DOCUMENT EXCERPT:

GSoC 2014 Sum Up
Being a participant of the GSoC 2014 as a Sugar developer has been an amazing experience for me. I learned and did a lot, though there are many things more I wish I could have done. Being introduced to mailing lists, IRC meetings and the whole open-source project workflow was a very rewarding journey, both professionaly and personally.
As a part of the Sugarlistens project, I wrapped the Pocketsphinx speech-recognition library in order to offer activity developers a ‘friendlier’, easier to-start-with API. First weeks were mostly about design and benchmarking of prospective implementation architectures, as I have shared in previous blogposts.
Maze
After finishing a first prototype of the Sugarlistens library, I decided to take it for a spin through two simple use cases:
- Starting activities from the home view.
- Implementing a voice interface for a simple Activity (Maze).
The following video shows the results of this phase:
Source code for the speech-enabled Maze Activity is available here: https://github.com/rparrapy/maze
Turtle Blocks
Next goal was targeting a somewhat more complex Activity. In this case, Turtle Blocks was chosen for being like a flagship of the Sugar learning environment and because of a helpful and persistent mainteiner.
For Turtle Blocks I developed a boolean block that returns true if the command pronounced by the user equals its text value. Thanks to the conventions stablished for the directory structure and file names of speech-enabled Activities, I was able to build the language model (a JSGF grammar) at runtime based on block values, achieving better accuracy.

REQUIREMENT A: Put the listing lines into a Markdown table with the columns Row and Listing line, starting at the first line of the listing and stopping after the line that contains "at that location.". Skip blank lines and leave out the pictures.
REQUIREMENT B: Continue the blog post about the GSoC 2014 Sugarlistens project from its last sentence.
The blog post above and the listing below have nothing to do with each other.

MATERIAL SUPPLIED:

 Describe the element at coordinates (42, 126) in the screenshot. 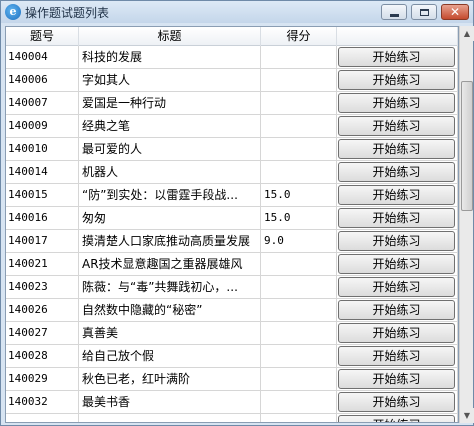

I see `question-id-cell: 140009` at that location.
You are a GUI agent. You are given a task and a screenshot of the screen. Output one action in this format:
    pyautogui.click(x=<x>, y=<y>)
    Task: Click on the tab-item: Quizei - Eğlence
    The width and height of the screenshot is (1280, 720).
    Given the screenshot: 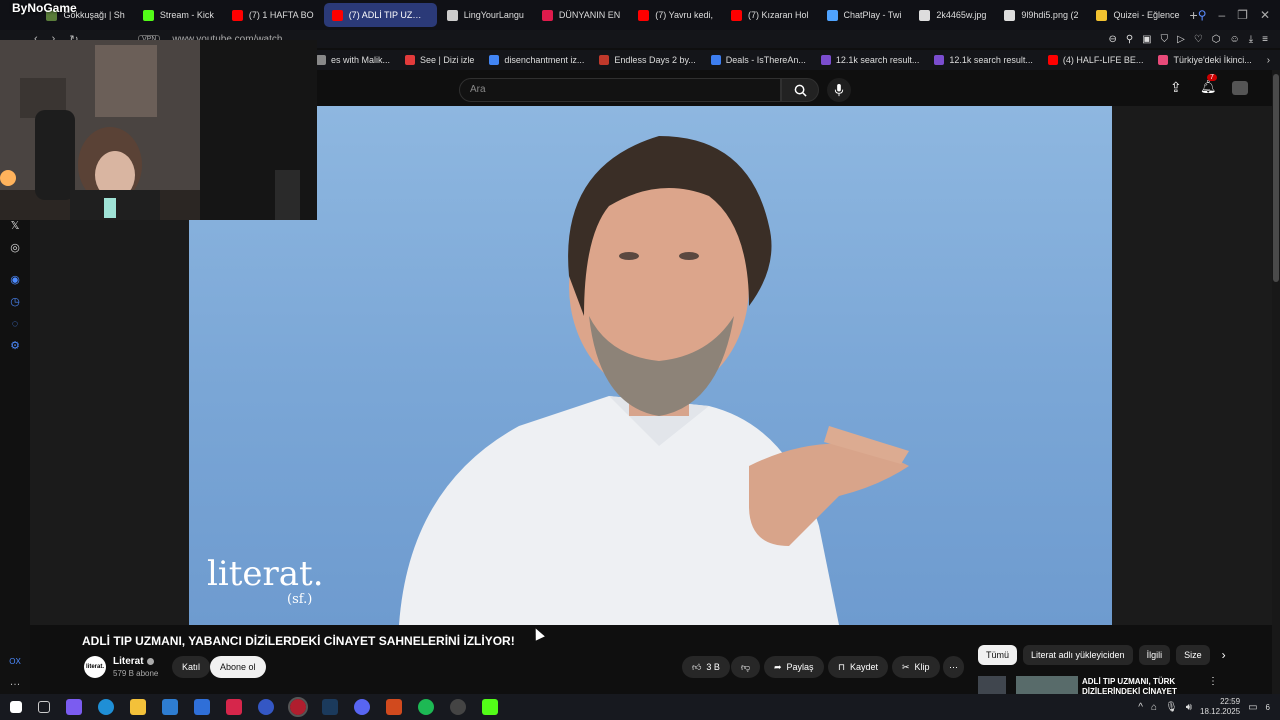 What is the action you would take?
    pyautogui.click(x=1138, y=15)
    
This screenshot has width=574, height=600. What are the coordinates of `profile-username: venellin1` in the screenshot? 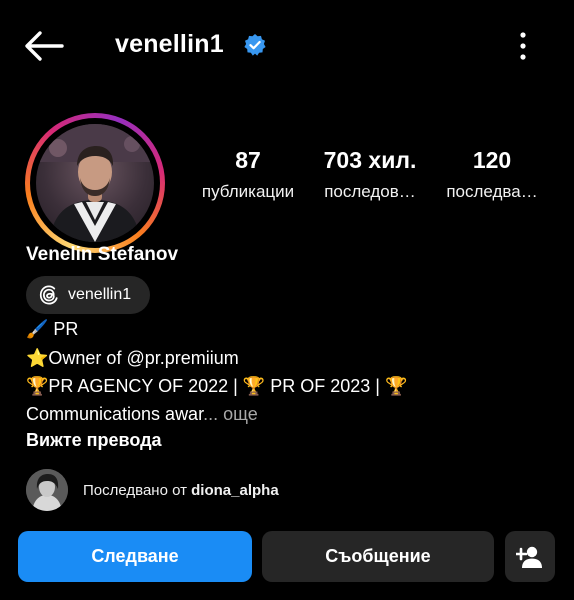 It's located at (170, 44).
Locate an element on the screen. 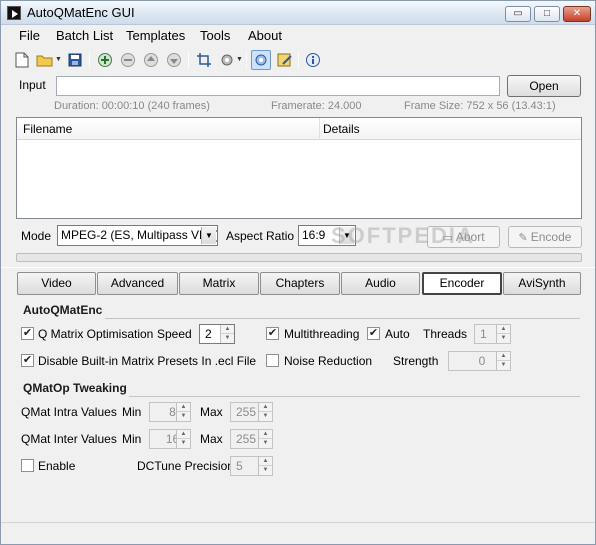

ANSWER A:
| Row | Listing line |
|---|---|
| 1 |  Describe the element at coordinates (42, 126) in the screenshot.  |
| 2 | I see `question-id-cell: 140009` at that location. |

ANSWER B:
The speech recognition block allows Turtle Blocks programmers to do pretty awesome stuff, like what is shown in the next video:
Speech recognition integration was developed as a Tutle Blocks plugin, its source code can be found here: https://github.com/rparrapy/turtle-listens
Querying the Journal
Sugar stores a registry of activities opened by the user, to let him resume its work where he left off. To my mentor and me this looked like a great feature for some speech-recognition goodness.
Using Sugarlistens plus the Sugar Datastore API and some timestamp arithmetics and there you go:
Source code from Sugar with a speech-recognition branch with these changes can be found here: https://github.com/rparrapy/sugar
Sugarlistens Icon
Now, this is all great but let’s say you are not into the whole voice commands thingy (you must be fun at parties (?)). I implemented a device icon to turn speech recognition on/off.
Seriously, it was a needed feature and you can see it in action here:
Source code for the Sugarlistens icon is available here: https://github.com/rparrapy/listen-trailicon
Packaging Up
Last part of the project was about packaging things up to make setting up Sugarlistens as easy as possible. To make it so, both the core sugarlistens library and the device icon listen-trailicon include a genrpm.sh bash script in their root folder.
As the script name kindly suggests, it generates a .rpm package that includes the dependency definitions and other configurations needed to get speech recognition up and running with Sugar.
Final Words
Spare me a little redundance here, last months have been great. Many thanks to my mentor tch, who was great to work with, Walter Bender, who provided lots of helpful tips specially during the Turtle Blocks period and all the guys from the IRC channel and the mailing list.